(AVAILABLE DATA begins)

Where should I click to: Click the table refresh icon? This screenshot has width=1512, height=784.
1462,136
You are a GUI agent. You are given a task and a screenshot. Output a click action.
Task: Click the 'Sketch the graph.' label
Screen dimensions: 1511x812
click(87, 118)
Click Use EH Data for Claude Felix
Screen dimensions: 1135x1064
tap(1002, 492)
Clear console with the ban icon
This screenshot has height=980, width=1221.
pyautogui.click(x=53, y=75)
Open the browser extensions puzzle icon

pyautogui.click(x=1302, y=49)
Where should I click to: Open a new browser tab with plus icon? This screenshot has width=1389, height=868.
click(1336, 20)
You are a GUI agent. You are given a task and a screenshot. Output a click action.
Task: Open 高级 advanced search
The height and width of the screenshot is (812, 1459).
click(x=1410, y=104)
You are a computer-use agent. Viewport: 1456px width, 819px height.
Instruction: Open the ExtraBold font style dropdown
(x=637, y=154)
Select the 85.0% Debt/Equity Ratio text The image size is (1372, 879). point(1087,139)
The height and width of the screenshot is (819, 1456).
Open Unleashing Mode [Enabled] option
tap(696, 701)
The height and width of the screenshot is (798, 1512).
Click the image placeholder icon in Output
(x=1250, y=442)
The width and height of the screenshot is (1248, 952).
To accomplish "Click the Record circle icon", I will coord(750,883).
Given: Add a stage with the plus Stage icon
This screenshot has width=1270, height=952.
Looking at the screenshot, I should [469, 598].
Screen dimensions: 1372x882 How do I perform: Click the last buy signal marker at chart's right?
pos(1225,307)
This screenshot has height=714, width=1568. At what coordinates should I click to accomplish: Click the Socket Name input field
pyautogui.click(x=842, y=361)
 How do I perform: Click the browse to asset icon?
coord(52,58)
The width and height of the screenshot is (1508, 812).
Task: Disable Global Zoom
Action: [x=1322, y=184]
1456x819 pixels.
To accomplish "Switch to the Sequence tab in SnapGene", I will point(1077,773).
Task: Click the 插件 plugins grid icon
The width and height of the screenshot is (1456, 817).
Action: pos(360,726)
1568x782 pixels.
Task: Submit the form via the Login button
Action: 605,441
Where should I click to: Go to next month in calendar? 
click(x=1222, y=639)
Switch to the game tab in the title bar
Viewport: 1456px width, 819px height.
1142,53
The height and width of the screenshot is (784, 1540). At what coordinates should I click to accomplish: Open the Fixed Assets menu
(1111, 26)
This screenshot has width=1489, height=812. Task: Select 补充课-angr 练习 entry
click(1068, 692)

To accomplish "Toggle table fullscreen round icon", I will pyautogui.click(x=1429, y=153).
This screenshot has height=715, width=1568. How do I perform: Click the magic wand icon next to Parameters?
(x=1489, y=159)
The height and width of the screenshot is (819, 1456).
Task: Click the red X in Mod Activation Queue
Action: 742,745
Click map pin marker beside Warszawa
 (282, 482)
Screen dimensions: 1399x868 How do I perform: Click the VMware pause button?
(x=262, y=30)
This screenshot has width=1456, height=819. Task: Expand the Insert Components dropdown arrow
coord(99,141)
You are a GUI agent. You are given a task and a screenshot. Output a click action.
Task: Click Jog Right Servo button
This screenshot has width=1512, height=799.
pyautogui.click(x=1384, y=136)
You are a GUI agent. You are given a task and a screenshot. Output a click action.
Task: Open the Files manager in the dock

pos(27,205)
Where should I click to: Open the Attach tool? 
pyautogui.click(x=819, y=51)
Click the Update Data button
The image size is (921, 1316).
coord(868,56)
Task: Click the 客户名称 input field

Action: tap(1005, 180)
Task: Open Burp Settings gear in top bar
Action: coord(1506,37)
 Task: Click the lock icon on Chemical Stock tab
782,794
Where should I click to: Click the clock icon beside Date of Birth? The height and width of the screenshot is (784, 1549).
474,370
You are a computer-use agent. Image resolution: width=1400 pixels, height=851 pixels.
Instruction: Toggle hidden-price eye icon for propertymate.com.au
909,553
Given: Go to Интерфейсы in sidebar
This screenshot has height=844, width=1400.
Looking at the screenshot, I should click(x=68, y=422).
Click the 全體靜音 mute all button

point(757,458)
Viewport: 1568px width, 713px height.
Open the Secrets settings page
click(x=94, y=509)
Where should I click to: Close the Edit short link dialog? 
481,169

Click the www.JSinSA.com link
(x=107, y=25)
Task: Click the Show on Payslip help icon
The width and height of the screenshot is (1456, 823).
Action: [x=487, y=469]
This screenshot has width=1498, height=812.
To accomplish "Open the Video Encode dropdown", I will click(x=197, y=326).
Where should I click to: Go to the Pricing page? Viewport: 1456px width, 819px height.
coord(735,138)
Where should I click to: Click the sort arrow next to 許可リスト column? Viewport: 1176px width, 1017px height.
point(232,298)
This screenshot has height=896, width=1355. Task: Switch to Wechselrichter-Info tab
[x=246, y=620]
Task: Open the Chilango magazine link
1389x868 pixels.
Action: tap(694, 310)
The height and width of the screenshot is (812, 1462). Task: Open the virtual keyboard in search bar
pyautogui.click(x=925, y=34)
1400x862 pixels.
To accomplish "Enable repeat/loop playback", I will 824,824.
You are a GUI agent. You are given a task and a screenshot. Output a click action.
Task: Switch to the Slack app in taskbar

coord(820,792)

(AVAILABLE DATA ends)

## TASK DESCRIPTION:
Set all of the data down again exactly.

## RESULT:
Where should I click to: Click the table refresh icon? This screenshot has width=1512, height=784.
1462,136
You are a GUI agent. You are given a task and a screenshot. Output a click action.
Task: Click the 'Sketch the graph.' label
Screen dimensions: 1511x812
click(87, 118)
Click Use EH Data for Claude Felix
Screen dimensions: 1135x1064
tap(1002, 492)
Clear console with the ban icon
This screenshot has height=980, width=1221.
pyautogui.click(x=53, y=75)
Open the browser extensions puzzle icon

pyautogui.click(x=1302, y=49)
Where should I click to: Open a new browser tab with plus icon? This screenshot has width=1389, height=868.
click(1336, 20)
You are a GUI agent. You are given a task and a screenshot. Output a click action.
Task: Open 高级 advanced search
The height and width of the screenshot is (812, 1459).
click(x=1410, y=104)
You are a computer-use agent. Viewport: 1456px width, 819px height.
Instruction: Open the ExtraBold font style dropdown
(x=637, y=154)
Select the 85.0% Debt/Equity Ratio text The image size is (1372, 879). point(1087,139)
The height and width of the screenshot is (819, 1456).
Open Unleashing Mode [Enabled] option
tap(696, 701)
The height and width of the screenshot is (798, 1512).
Click the image placeholder icon in Output
(x=1250, y=442)
The width and height of the screenshot is (1248, 952).
To accomplish "Click the Record circle icon", I will coord(750,883).
Given: Add a stage with the plus Stage icon
This screenshot has width=1270, height=952.
Looking at the screenshot, I should [469, 598].
Screen dimensions: 1372x882 How do I perform: Click the last buy signal marker at chart's right?
pos(1225,307)
This screenshot has height=714, width=1568. At what coordinates should I click to accomplish: Click the Socket Name input field
pyautogui.click(x=842, y=361)
 How do I perform: Click the browse to asset icon?
coord(52,58)
The width and height of the screenshot is (1508, 812).
Task: Disable Global Zoom
Action: [x=1322, y=184]
1456x819 pixels.
To accomplish "Switch to the Sequence tab in SnapGene", I will point(1077,773).
Task: Click the 插件 plugins grid icon
The width and height of the screenshot is (1456, 817).
Action: pos(360,726)
1568x782 pixels.
Task: Submit the form via the Login button
Action: 605,441
Where should I click to: Go to next month in calendar? 
click(x=1222, y=639)
Switch to the game tab in the title bar
Viewport: 1456px width, 819px height.
1142,53
The height and width of the screenshot is (784, 1540). At what coordinates should I click to accomplish: Open the Fixed Assets menu
(1111, 26)
This screenshot has width=1489, height=812. Task: Select 补充课-angr 练习 entry
click(1068, 692)

To accomplish "Toggle table fullscreen round icon", I will pyautogui.click(x=1429, y=153).
This screenshot has height=715, width=1568. How do I perform: Click the magic wand icon next to Parameters?
(x=1489, y=159)
The height and width of the screenshot is (819, 1456).
Task: Click the red X in Mod Activation Queue
Action: 742,745
Click map pin marker beside Warszawa
 (282, 482)
Screen dimensions: 1399x868 How do I perform: Click the VMware pause button?
(x=262, y=30)
This screenshot has width=1456, height=819. Task: Expand the Insert Components dropdown arrow
coord(99,141)
You are a GUI agent. You are given a task and a screenshot. Output a click action.
Task: Click Jog Right Servo button
This screenshot has width=1512, height=799.
pyautogui.click(x=1384, y=136)
You are a GUI agent. You are given a task and a screenshot. Output a click action.
Task: Open the Files manager in the dock

pos(27,205)
Where should I click to: Open the Attach tool? 
pyautogui.click(x=819, y=51)
Click the Update Data button
The image size is (921, 1316).
coord(868,56)
Task: Click the 客户名称 input field

Action: tap(1005, 180)
Task: Open Burp Settings gear in top bar
Action: coord(1506,37)
 Task: Click the lock icon on Chemical Stock tab
782,794
Where should I click to: Click the clock icon beside Date of Birth? The height and width of the screenshot is (784, 1549).
474,370
You are a computer-use agent. Image resolution: width=1400 pixels, height=851 pixels.
Instruction: Toggle hidden-price eye icon for propertymate.com.au
909,553
Given: Go to Интерфейсы in sidebar
This screenshot has height=844, width=1400.
Looking at the screenshot, I should click(x=68, y=422).
Click the 全體靜音 mute all button

point(757,458)
Viewport: 1568px width, 713px height.
Open the Secrets settings page
click(x=94, y=509)
Where should I click to: Close the Edit short link dialog? 
481,169

Click the www.JSinSA.com link
(x=107, y=25)
Task: Click the Show on Payslip help icon
The width and height of the screenshot is (1456, 823).
Action: [x=487, y=469]
This screenshot has width=1498, height=812.
To accomplish "Open the Video Encode dropdown", I will click(x=197, y=326).
Where should I click to: Go to the Pricing page? Viewport: 1456px width, 819px height.
coord(735,138)
Where should I click to: Click the sort arrow next to 許可リスト column? Viewport: 1176px width, 1017px height.
point(232,298)
This screenshot has height=896, width=1355. Task: Switch to Wechselrichter-Info tab
[x=246, y=620]
Task: Open the Chilango magazine link
1389x868 pixels.
Action: tap(694, 310)
The height and width of the screenshot is (812, 1462). Task: Open the virtual keyboard in search bar
pyautogui.click(x=925, y=34)
1400x862 pixels.
To accomplish "Enable repeat/loop playback", I will 824,824.
You are a GUI agent. You are given a task and a screenshot. Output a click action.
Task: Switch to the Slack app in taskbar

coord(820,792)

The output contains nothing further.